先ごろ初期短編集の発売された藤本タツキの傑作『ファイアパンチ』第1巻は、衝撃的な最後で幕を閉じる。過酷な生活の中で生きるために人肉を食んでいた村を、外からやってきた者たちが一瞬にして焼き払ったのである。「ファイアパンチ」という復讐と赦し(死と再生)を巡る神話は、まさにここから始まったと言っていいだろう。
以前私は、中学時代に「(そうしないと死ぬような)極限状況で人肉を食べるか?」という話が出たときに、他が食べないと即答していたのに対し、自分ひとりだけが食べるだろうと述べ、周りがそのことに驚いたという話を書いた(「嘲笑の淵源」を参照)。またその上で、これは「(条件設定が日常とは変化しているので)倫理ではなく論理の問題」だとも述べた(念のために言っておくと、「極限状況であれば何をしても赦される」という短絡的な話ではない)。
このような考えは今も変わっていないが、一方でこの表現によって抜け落ちるものがあるとも感じていた。それは苛立ちの感情だが、その輪郭が「ファイアパンチ」を読むことでより明晰になったように思える。
ここで自分の理解を整理するとこのようになる。私以外の人間(教師含む)は、日常性の範疇で考えているがゆえに人肉は食べないと即答し、逆に私の答えを訝しく思ったのだろう。そこにはまた、「そこまでして生きたいの?」という疑問が根源にあったと考えられる。
それに対する私の考えは、先にも述べたように「条件設定が変わるなら、行動様式も変わるとなぜ理解できない?」という論理の話であった(これは教育格差に関係する環境要因の話などともつながる)。

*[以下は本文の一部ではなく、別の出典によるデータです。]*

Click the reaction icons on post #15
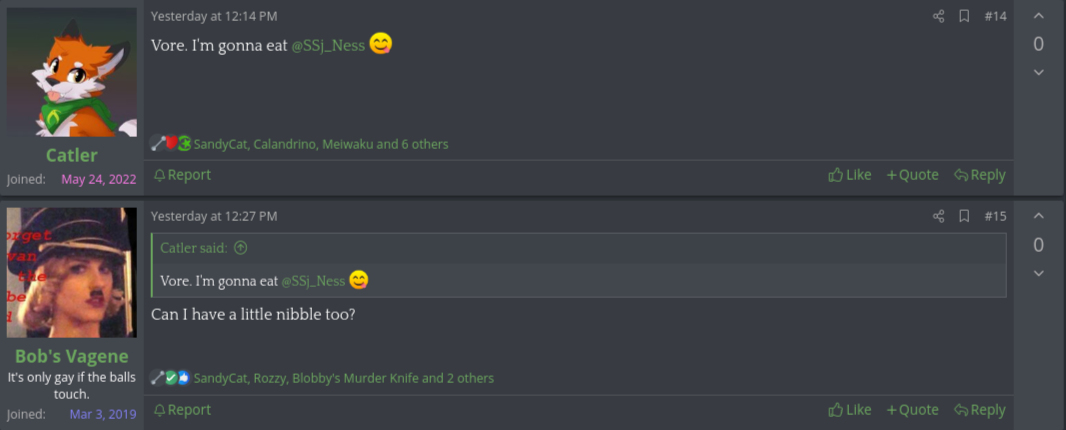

そこからさらに踏み込んで、同時に存在していた苛立ちというものの淵源をよくよく考えてみると、そのように「日常性の範疇から極限状況に倫理や道徳を適応して何も疑わない心性」、もっと言えば「そのようにして人を断罪することを当然のことと思う態度」への強い違和感があったのだろう(これは私がしばしば取り上げている短絡的な自己責任論とそれへの批判的視座ともつながる。なお、老婆心ながら言っておけば、このような視点をいたずらに「厳しい判断を迫られる状況」全般へと適応し、それへの批判的検証を封じ思考停止に陥るような愚は断じて避けねばならない)。
というわけで、必死に生きる主人公たちを己の道徳・倫理によってその背景も顧みず焼き払う者(たち)とそれへの憤りの感情は、かつて私が経験した茫洋とした感覚に明晰な輪郭を与えたのであった。
このような発見もあり「ファイアパンチ」は自分の中で座右の書となった、と述べつつこの稿を終えることとしたい。